On November 8, 1998, there was an article in “Dear Ann Landers” titled, “Lawyer-bashing: Sometimes wounds are self-inflicted.”

The Massachusetts Bar Association Lawyers Journal printed the following questions actually asked of witnesses by lawyers during a trial. The responses to some of the questions were given by insightful witnesses. This is not a put-on. It’s for real. —Ronita in Center Line, Michigan”

  • Question: Now, doctor, isn’t it true that when a person dies in his sleep, he doesn’t know about it until the next morning?
  • Question: The youngest son, the twenty-year-old, how old is he?
  • Question: Were you present when your picture was taken?
  • Question: Was it you or your younger brother who was killed in the war?
  • Question: Did he kill you?
  • Question: How far apart were the vehicles at the time of the collision?
  • Question: You were there until the time you left, is that true?
  • Question: She had three children, right?

    Answer: Yes.

    Question: How many were boys?

    Answer: None.

    Question: How many were girls?

  • Question: You say the stairs went down to the basement?

    Answer: Yes.

    Question: And these stairs, did they go up, also?
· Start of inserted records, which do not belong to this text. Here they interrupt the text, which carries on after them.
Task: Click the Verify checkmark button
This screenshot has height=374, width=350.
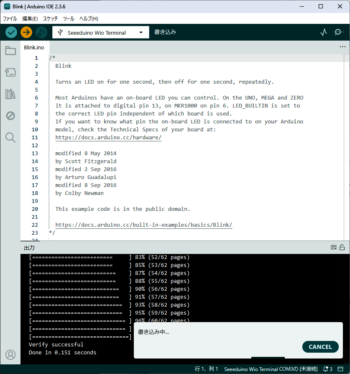Action: tap(11, 32)
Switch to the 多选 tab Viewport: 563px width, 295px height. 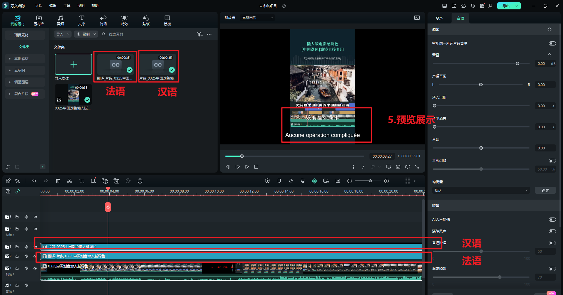tap(439, 18)
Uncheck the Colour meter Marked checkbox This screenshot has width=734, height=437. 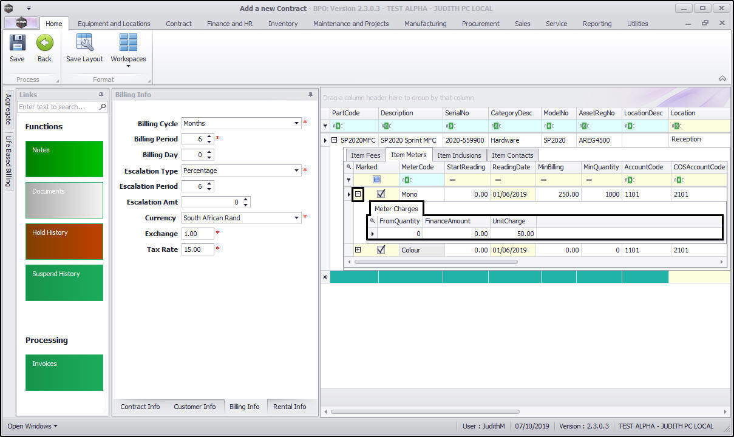click(381, 249)
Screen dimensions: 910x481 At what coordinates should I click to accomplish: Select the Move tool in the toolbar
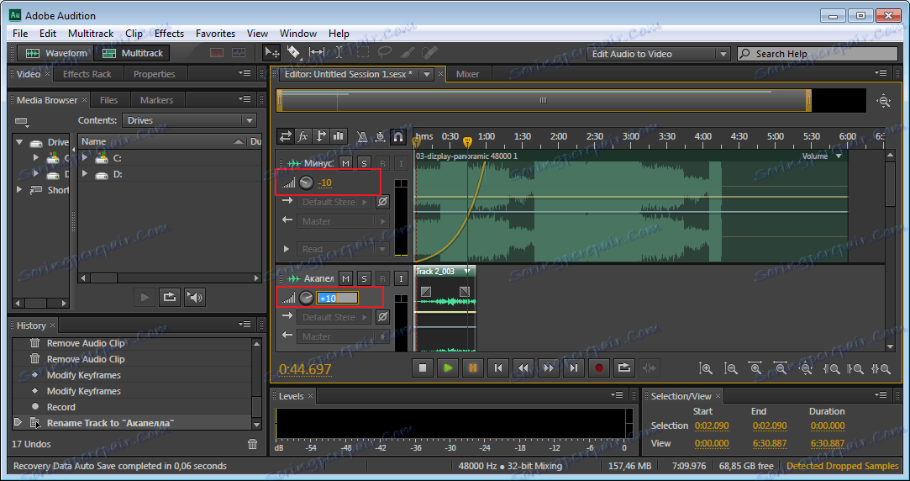(x=272, y=53)
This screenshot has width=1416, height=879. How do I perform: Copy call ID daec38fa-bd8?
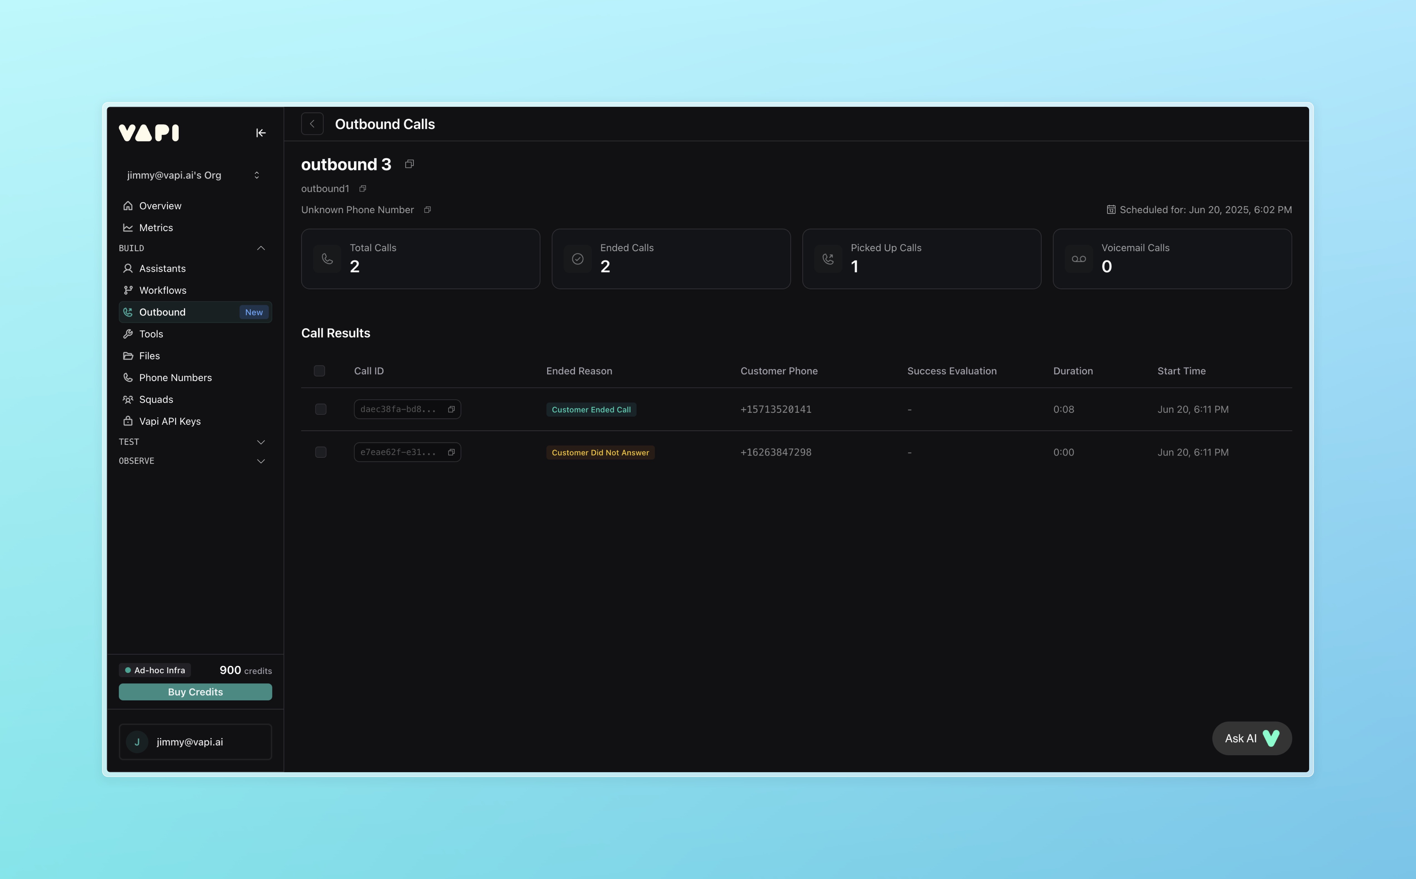(451, 409)
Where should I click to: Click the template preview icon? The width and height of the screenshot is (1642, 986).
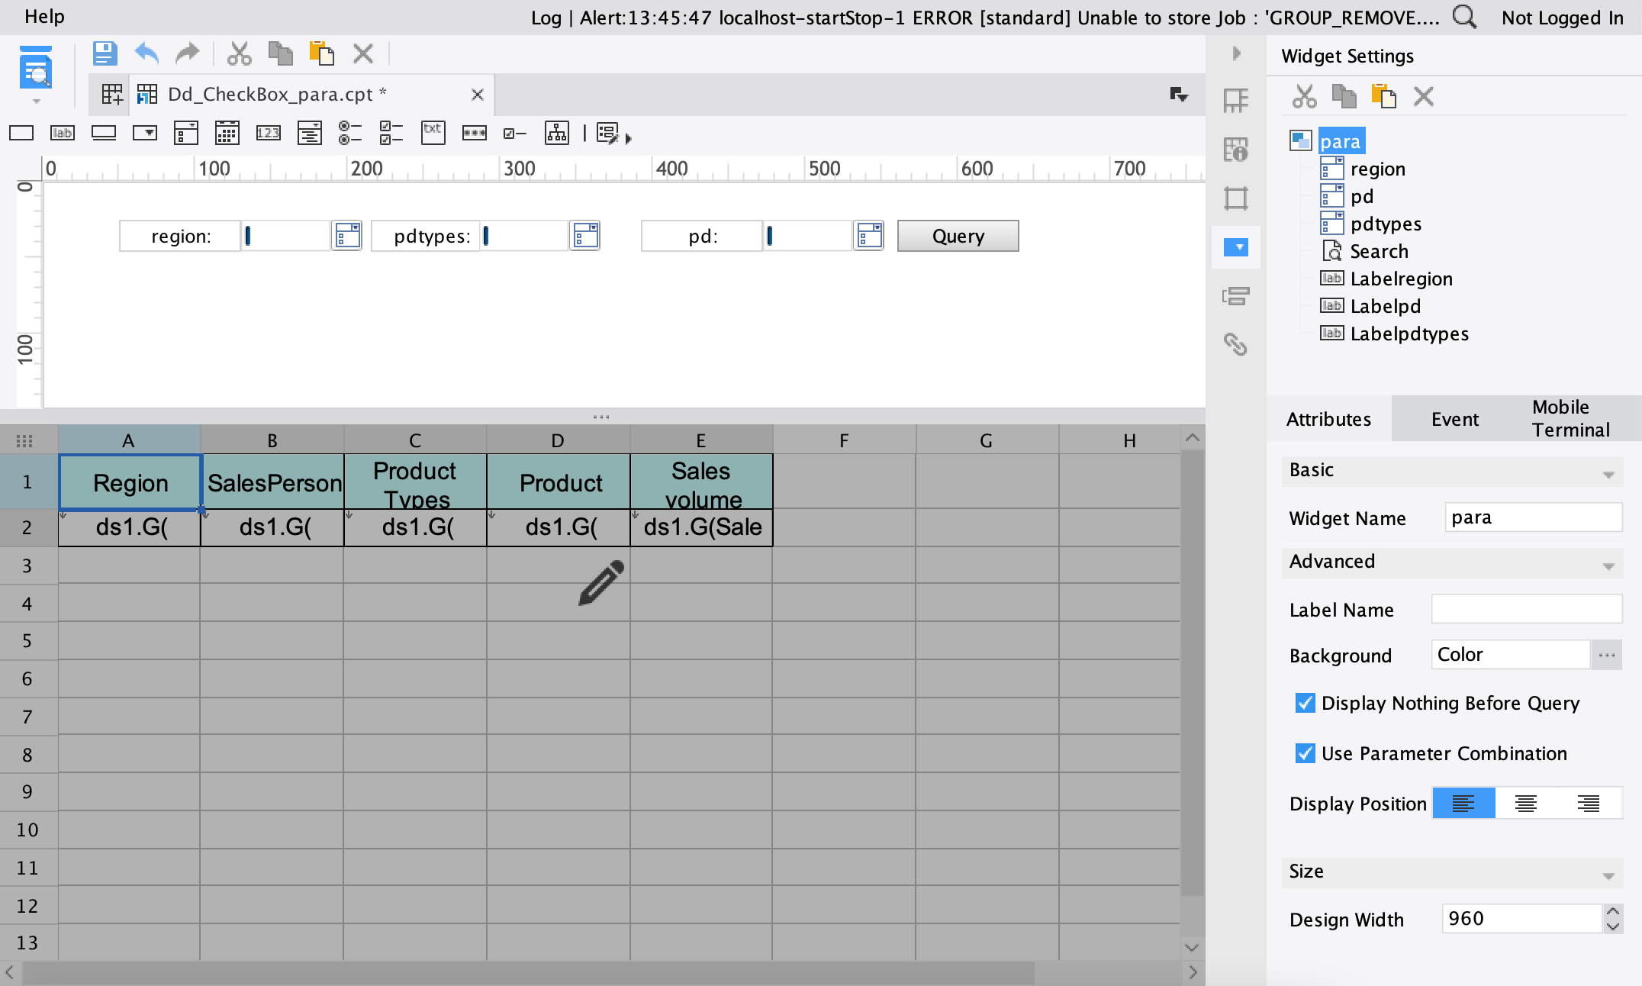pyautogui.click(x=35, y=69)
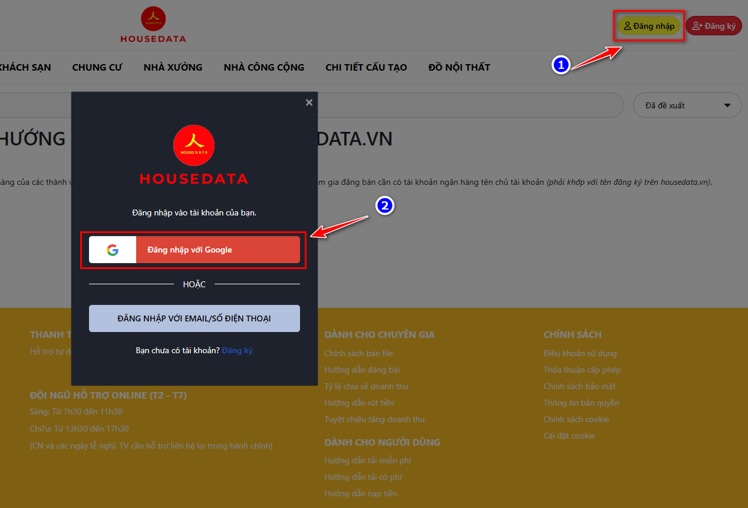Close the login modal with X
The height and width of the screenshot is (508, 748).
pos(309,102)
  • Question: How was your first marriage terminated?

    Answer: By death.

    Question: And by whose death was it terminated?

  • Question: Can you describe the individual?

    Answer: He was about medium height and had a beard.

    Question: Was this a male or a female?

  • Question: Is your appearance here this morning pursuant to a deposition notice that I sent to your attorney?

    Answer: No, this is how I dress when I go to work.

  • Question: Doctor, how many autopsies have you performed on dead people?

    Answer: All my autopsies are performed on dead people.

  • Question: All your responses must be oral. OK? What school did you go to?

    Answer: Oral.

  • Question: Do you recall the time that you examined the body?

    Answer: The autopsy started around 8:30 p.m.

    Question: And Mr. Dennington was dead at the time?

    Answer: No, he was sitting on the table wondering why I was doing an autopsy.

  • Question: Mr. Slatery, you went on a rather elaborate honeymoon, didn't you?

    Answer: I went to Europe, sir.

    Question: And you took your new wife?

  • Question: So the date of conception was August 8th?>

    Answer: Yes.

    Question: And what were you doing at the time?

  • Question: Are you qualified to give a urine sample?

    Answer: I have been since early childhood.

  • Question: You were not shot in the fracas?

    Answer: No, I was shot midway between the fracas and the navel.


Oh, well! That's the way it goes sometimes.